SOURCE MATERIAL:
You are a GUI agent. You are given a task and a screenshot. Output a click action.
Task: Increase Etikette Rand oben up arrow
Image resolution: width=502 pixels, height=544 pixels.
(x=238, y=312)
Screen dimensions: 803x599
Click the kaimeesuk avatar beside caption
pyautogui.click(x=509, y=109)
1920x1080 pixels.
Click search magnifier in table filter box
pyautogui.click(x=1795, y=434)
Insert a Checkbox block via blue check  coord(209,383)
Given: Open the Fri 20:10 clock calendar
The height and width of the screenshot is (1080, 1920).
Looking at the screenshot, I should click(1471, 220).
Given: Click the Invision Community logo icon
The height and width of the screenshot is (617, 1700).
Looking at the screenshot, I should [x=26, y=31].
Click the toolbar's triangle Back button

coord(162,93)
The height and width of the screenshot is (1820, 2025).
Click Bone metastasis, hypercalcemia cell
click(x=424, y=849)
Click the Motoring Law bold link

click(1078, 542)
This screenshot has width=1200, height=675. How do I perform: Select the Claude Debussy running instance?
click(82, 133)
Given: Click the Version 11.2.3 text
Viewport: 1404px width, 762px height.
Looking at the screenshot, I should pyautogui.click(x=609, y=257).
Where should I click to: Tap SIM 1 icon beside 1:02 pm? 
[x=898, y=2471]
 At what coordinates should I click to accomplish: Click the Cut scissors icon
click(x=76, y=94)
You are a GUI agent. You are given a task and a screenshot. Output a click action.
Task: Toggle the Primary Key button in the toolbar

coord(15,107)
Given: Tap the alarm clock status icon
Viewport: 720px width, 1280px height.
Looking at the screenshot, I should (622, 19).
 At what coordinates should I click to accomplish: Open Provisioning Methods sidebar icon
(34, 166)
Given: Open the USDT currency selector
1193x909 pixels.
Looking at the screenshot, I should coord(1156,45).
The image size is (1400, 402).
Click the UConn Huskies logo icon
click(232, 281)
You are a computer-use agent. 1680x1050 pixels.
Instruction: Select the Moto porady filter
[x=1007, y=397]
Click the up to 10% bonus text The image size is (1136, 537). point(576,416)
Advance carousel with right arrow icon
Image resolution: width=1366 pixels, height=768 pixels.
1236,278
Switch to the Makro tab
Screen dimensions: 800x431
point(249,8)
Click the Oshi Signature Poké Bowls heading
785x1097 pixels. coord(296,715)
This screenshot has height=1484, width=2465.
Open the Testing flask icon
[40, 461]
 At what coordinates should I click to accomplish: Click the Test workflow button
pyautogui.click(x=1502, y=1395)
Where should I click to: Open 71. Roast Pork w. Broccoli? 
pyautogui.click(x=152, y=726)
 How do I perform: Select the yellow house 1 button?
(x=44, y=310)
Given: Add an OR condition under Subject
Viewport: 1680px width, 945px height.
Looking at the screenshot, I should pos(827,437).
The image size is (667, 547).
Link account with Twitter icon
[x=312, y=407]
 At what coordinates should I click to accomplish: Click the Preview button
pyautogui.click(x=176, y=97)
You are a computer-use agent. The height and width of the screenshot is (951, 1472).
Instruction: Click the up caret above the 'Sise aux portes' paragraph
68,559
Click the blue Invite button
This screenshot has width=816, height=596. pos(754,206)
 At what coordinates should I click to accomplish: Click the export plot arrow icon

AIM: Put every line of the records above into a JSON list of strings, one string per line, and leave out the blank lines.

ANSWER TO THIS EXERCISE:
[
  "You are a GUI agent. You are given a task and a screenshot. Output a click action.",
  "Task: Increase Etikette Rand oben up arrow",
  "Image resolution: width=502 pixels, height=544 pixels.",
  "(x=238, y=312)",
  "Screen dimensions: 803x599",
  "Click the kaimeesuk avatar beside caption",
  "pyautogui.click(x=509, y=109)",
  "1920x1080 pixels.",
  "Click search magnifier in table filter box",
  "pyautogui.click(x=1795, y=434)",
  "Insert a Checkbox block via blue check  coord(209,383)",
  "Given: Open the Fri 20:10 clock calendar",
  "The height and width of the screenshot is (1080, 1920).",
  "Looking at the screenshot, I should click(1471, 220).",
  "Given: Click the Invision Community logo icon",
  "The height and width of the screenshot is (617, 1700).",
  "Looking at the screenshot, I should [x=26, y=31].",
  "Click the toolbar's triangle Back button",
  "coord(162,93)",
  "The height and width of the screenshot is (1820, 2025).",
  "Click Bone metastasis, hypercalcemia cell",
  "click(x=424, y=849)",
  "Click the Motoring Law bold link",
  "click(1078, 542)",
  "This screenshot has width=1200, height=675. How do I perform: Select the Claude Debussy running instance?",
  "click(82, 133)",
  "Given: Click the Version 11.2.3 text",
  "Viewport: 1404px width, 762px height.",
  "Looking at the screenshot, I should pyautogui.click(x=609, y=257).",
  "Where should I click to: Tap SIM 1 icon beside 1:02 pm? ",
  "[x=898, y=2471]",
  " At what coordinates should I click to accomplish: Click the Cut scissors icon",
  "click(x=76, y=94)",
  "You are a GUI agent. You are given a task and a screenshot. Output a click action.",
  "Task: Toggle the Primary Key button in the toolbar",
  "coord(15,107)",
  "Given: Tap the alarm clock status icon",
  "Viewport: 720px width, 1280px height.",
  "Looking at the screenshot, I should (622, 19).",
  " At what coordinates should I click to accomplish: Open Provisioning Methods sidebar icon",
  "(34, 166)",
  "Given: Open the USDT currency selector",
  "1193x909 pixels.",
  "Looking at the screenshot, I should coord(1156,45).",
  "The image size is (1400, 402).",
  "Click the UConn Huskies logo icon",
  "click(232, 281)",
  "You are a computer-use agent. 1680x1050 pixels.",
  "Instruction: Select the Moto porady filter",
  "[x=1007, y=397]",
  "Click the up to 10% bonus text The image size is (1136, 537). point(576,416)",
  "Advance carousel with right arrow icon",
  "Image resolution: width=1366 pixels, height=768 pixels.",
  "1236,278",
  "Switch to the Makro tab",
  "Screen dimensions: 800x431",
  "point(249,8)",
  "Click the Oshi Signature Poké Bowls heading",
  "785x1097 pixels. coord(296,715)",
  "This screenshot has height=1484, width=2465.",
  "Open the Testing flask icon",
  "[40, 461]",
  " At what coordinates should I click to accomplish: Click the Test workflow button",
  "pyautogui.click(x=1502, y=1395)",
  "Where should I click to: Open 71. Roast Pork w. Broccoli? ",
  "pyautogui.click(x=152, y=726)",
  " How do I perform: Select the yellow house 1 button?",
  "(x=44, y=310)",
  "Given: Add an OR condition under Subject",
  "Viewport: 1680px width, 945px height.",
  "Looking at the screenshot, I should pos(827,437).",
  "The image size is (667, 547).",
  "Link account with Twitter icon",
  "[x=312, y=407]",
  " At what coordinates should I click to accomplish: Click the Preview button",
  "pyautogui.click(x=176, y=97)",
  "You are a computer-use agent. The height and width of the screenshot is (951, 1472).",
  "Instruction: Click the up caret above the 'Sise aux portes' paragraph",
  "68,559",
  "Click the blue Invite button",
  "This screenshot has width=816, height=596. pos(754,206)",
  " At what coordinates should I click to accomplish: Click the export plot arrow icon"
]